Magic Hamper offers important lessons
A lady I know says that when her children finally went off to a distant college, they returned with a new and profound appreciation of all the little, thankless things she had done for them while they were living at home. One of these was their laundry.
“We just put it in the Magic Hamper whenever it got dirty, and two days later it was washed, pressed and hanging in the closet,” they told her. “We never really paused to think of the many afternoons you spent alone in that laundry room sorting, pressing, making sure everything was just right for us when we needed it.”
The story made me think of my own “Magic Hamper.”
In my mid-30s, I found myself a single man again, and I was miserable. I had had my own Magic Hamper as a child – a mother who worked tirelessly to make sure her kids, if not always the most stylish, at least had a wardrobe that was clean, nicely patched and pressed – right down to the underwear.
I don’t remember ever telling her, “Thank you.” I don’t even remember consciously assuming that’s what mothers were for. It just was – magic.
When I got married, my wife took over these responsibilities because she wanted to be a good wife, and in those days, that’s what good wives did. In addition, she kept the house and kids, did the cooking and worked full time.
I don’t ever remember telling her, “Thank you.”
From one Magic Hamper to another, I had never really learned to do my share of all the little drudgeries that make a marriage a true partnership. Possibly, that was part of the reason I was divorced after 13 years, sitting in a tiny apartment staring at a pile of dirty clothes and trying to figure out what went wrong.
My mother, bless her heart, once again came to my rescue.

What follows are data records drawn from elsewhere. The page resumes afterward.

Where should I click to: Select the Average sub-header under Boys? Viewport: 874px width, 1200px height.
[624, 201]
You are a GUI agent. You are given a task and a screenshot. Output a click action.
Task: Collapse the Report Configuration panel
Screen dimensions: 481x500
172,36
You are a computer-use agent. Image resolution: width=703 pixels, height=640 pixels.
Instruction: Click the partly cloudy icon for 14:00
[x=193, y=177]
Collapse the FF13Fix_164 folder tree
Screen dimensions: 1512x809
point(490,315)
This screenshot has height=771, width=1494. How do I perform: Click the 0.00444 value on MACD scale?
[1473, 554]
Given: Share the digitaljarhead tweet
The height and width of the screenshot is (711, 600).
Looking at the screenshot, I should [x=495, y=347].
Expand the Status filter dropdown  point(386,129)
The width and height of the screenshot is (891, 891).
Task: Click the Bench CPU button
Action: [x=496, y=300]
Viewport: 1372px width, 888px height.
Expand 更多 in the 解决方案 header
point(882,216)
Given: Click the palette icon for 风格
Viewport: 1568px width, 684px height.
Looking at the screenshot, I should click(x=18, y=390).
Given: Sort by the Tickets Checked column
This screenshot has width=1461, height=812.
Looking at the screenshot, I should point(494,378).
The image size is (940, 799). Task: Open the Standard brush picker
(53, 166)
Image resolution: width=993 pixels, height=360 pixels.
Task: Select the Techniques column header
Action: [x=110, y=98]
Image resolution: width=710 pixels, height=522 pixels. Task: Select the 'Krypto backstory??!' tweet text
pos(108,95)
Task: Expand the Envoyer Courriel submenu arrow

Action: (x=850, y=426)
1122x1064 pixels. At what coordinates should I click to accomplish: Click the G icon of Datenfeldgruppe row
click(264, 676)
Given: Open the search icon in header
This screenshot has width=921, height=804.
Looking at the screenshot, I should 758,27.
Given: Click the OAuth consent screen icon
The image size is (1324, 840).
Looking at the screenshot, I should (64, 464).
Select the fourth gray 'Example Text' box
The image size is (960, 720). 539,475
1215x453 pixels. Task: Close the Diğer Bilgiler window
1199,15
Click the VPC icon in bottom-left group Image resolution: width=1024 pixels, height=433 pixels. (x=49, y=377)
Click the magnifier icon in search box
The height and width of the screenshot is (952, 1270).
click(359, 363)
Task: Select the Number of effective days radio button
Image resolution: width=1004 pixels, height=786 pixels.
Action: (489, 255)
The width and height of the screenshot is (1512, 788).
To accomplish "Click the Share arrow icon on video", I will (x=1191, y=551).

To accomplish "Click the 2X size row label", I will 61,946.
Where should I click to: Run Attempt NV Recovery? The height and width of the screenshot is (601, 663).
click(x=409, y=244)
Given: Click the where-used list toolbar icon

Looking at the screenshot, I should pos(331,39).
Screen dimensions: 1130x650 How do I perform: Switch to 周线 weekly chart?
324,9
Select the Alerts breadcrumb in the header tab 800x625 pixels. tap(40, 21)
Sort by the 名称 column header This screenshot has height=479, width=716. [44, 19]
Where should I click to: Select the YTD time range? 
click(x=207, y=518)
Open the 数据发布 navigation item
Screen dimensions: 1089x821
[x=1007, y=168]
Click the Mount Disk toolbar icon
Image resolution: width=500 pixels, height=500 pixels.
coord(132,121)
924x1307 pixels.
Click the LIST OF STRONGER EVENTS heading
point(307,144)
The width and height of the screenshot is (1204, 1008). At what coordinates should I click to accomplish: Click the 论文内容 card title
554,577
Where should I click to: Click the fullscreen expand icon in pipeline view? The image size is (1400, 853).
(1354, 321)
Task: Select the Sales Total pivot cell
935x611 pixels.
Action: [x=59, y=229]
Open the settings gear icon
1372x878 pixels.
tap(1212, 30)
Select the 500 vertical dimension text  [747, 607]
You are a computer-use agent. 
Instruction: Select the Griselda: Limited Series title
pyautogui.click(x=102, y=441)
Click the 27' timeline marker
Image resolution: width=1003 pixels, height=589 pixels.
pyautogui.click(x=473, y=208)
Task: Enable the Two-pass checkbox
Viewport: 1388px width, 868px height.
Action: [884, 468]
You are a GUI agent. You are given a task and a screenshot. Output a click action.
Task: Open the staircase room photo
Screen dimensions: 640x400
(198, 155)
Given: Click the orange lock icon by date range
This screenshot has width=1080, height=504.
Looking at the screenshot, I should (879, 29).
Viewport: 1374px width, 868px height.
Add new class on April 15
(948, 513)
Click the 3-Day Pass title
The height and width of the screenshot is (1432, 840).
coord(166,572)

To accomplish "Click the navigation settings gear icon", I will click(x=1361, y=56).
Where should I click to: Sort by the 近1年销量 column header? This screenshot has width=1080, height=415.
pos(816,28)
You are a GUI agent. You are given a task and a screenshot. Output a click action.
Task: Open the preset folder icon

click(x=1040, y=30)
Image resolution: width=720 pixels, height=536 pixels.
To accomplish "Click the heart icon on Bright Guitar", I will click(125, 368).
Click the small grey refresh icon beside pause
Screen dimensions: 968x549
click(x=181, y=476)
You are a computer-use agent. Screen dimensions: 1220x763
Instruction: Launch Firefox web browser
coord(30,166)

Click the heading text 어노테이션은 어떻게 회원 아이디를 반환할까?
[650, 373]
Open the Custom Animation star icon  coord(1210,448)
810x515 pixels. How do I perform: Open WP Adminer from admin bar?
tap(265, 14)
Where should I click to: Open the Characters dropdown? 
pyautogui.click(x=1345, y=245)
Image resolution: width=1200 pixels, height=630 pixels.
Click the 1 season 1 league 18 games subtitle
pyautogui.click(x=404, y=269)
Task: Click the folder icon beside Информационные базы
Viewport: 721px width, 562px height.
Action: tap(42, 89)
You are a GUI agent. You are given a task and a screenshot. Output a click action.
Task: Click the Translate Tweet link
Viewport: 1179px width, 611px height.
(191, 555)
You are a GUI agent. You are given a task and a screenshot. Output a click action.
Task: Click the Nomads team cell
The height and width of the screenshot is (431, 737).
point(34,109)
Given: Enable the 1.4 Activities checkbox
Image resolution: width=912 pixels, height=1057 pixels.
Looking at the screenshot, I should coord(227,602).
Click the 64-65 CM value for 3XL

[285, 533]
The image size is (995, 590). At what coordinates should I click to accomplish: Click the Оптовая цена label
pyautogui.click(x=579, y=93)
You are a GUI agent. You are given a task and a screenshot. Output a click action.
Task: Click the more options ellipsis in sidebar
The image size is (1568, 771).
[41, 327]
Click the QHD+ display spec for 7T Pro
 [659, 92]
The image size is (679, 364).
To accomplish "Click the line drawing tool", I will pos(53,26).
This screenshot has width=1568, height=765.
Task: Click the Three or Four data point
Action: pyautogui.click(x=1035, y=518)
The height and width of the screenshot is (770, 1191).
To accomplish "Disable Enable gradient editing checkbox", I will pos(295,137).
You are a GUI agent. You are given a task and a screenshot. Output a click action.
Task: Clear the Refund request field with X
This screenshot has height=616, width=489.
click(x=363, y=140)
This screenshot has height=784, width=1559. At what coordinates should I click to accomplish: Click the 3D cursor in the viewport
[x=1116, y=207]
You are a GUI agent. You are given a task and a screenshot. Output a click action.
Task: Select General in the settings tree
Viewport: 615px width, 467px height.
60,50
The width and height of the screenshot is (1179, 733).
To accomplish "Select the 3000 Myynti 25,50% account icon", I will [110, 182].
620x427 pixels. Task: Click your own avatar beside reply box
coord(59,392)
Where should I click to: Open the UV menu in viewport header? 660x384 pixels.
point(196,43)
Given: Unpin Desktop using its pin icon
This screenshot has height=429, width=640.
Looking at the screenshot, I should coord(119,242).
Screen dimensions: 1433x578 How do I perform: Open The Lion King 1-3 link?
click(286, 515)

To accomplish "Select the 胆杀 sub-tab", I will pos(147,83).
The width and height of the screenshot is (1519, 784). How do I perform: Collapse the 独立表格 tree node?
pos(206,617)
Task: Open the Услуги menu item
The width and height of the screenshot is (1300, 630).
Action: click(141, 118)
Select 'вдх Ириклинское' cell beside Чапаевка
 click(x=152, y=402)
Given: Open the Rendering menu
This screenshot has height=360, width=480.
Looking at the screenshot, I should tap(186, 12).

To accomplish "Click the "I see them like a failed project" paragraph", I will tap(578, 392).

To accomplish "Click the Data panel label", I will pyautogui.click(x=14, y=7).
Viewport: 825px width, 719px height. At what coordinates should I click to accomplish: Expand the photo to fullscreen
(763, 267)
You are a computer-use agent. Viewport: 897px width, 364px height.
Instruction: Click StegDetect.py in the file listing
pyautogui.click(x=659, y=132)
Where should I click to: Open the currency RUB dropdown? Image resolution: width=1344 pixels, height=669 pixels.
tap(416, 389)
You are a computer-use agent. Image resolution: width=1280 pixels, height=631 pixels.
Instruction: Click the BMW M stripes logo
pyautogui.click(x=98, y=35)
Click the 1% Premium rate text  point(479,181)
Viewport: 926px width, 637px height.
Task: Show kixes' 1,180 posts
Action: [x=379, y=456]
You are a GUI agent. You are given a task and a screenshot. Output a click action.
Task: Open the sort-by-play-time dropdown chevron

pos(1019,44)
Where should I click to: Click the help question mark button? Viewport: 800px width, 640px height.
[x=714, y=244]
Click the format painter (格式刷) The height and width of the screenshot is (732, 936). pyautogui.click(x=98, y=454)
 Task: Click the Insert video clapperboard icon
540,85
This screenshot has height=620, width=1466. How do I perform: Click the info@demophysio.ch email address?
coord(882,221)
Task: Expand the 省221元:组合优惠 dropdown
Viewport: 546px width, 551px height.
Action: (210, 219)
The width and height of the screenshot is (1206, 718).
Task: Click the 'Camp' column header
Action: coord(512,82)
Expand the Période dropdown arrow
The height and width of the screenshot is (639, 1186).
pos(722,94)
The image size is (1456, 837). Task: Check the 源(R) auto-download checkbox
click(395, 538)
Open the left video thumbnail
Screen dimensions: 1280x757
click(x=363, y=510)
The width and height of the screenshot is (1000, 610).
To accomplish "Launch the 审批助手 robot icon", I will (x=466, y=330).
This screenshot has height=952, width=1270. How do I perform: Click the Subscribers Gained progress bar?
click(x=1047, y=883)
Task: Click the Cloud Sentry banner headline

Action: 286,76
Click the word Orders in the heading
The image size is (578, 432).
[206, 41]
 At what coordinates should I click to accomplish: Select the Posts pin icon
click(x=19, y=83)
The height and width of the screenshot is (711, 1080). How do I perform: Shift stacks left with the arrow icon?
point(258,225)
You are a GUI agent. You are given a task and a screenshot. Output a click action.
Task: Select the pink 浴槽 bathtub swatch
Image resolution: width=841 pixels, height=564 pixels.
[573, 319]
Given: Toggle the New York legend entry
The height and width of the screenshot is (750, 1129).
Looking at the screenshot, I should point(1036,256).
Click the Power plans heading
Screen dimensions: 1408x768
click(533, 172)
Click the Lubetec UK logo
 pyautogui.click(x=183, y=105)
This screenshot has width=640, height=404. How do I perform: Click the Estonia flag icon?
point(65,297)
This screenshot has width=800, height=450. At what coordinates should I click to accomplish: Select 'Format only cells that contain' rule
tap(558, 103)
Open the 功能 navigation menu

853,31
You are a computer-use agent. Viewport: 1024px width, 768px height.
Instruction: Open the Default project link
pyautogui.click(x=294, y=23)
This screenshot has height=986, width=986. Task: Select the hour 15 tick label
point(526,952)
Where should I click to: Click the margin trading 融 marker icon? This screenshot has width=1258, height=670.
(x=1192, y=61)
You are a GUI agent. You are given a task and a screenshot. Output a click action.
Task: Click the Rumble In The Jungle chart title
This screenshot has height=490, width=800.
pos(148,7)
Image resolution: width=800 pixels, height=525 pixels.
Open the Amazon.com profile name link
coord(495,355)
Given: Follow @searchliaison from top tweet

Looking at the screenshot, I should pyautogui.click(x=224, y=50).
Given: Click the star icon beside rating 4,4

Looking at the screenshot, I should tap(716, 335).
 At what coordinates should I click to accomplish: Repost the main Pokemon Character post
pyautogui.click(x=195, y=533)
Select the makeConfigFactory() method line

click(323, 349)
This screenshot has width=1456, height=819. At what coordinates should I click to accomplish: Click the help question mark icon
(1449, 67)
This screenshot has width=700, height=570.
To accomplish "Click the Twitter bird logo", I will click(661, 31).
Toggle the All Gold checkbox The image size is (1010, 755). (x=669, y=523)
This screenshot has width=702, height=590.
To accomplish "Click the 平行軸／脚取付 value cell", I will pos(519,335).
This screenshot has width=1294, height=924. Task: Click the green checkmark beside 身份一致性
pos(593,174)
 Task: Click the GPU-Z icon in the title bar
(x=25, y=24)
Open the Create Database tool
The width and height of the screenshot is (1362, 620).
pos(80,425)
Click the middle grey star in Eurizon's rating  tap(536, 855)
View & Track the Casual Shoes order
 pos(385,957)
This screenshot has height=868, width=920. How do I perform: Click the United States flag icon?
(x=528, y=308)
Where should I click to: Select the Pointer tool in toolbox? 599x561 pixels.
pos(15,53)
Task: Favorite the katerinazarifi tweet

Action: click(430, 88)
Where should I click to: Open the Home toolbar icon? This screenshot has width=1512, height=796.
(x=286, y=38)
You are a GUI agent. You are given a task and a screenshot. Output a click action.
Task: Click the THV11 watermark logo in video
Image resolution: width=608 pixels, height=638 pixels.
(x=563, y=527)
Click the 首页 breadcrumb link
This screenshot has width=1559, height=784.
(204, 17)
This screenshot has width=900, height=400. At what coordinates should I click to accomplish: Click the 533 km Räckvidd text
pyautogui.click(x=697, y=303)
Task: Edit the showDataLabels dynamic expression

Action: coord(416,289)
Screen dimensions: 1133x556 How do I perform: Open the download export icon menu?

“Just bring your laundry over on Wednesdays when you come for dinner,” she suggested. “The following Wednesday you can bring another load, and the first one will be ready to go.”
And that’s the way it was for two years – in on Wednesday, out the following week. The Magic Hamper was still working! I do think I was a little more appreciative that time around, as I had experienced a brief fling with Laundromats and wrestled terribly with a used Salvation Army iron that leaked rusty water onto anything white.
Still, clean clothes every Wednesday became so automatic that, after a time, I didn’t think much of it.
My mother went to a nursing home when she was 81 and died there when she was 84. Alzheimer’s disease had her in its unforgiving grip the last 10 years of her life.
Shortly after her incarceration, I had lunch with my father, a tall, vibrant man who was now grieving terribly. I mentioned the “Magic Hamper” to him, thinking it might brighten his day a little.
Dad smiled wanly as he stirred his coffee.
“Alan,” he said. “Your mother hasn’t done a load of laundry for 10 years. She thought she had, though. She also thought she was still cooking supper and helping me in the yard. The fact is, she has pretty much done nothing for a long time.”
“But what about all those perfectly pressed shirts and pants?” I asked. “What about Wednesday dinners?”
“What do you think?” Dad smiled. “It made her happy to think she was doing something for you. I didn’t mind cooking Wednesday dinners, Son, but the fact is, I got damn tired of folding your underwear.”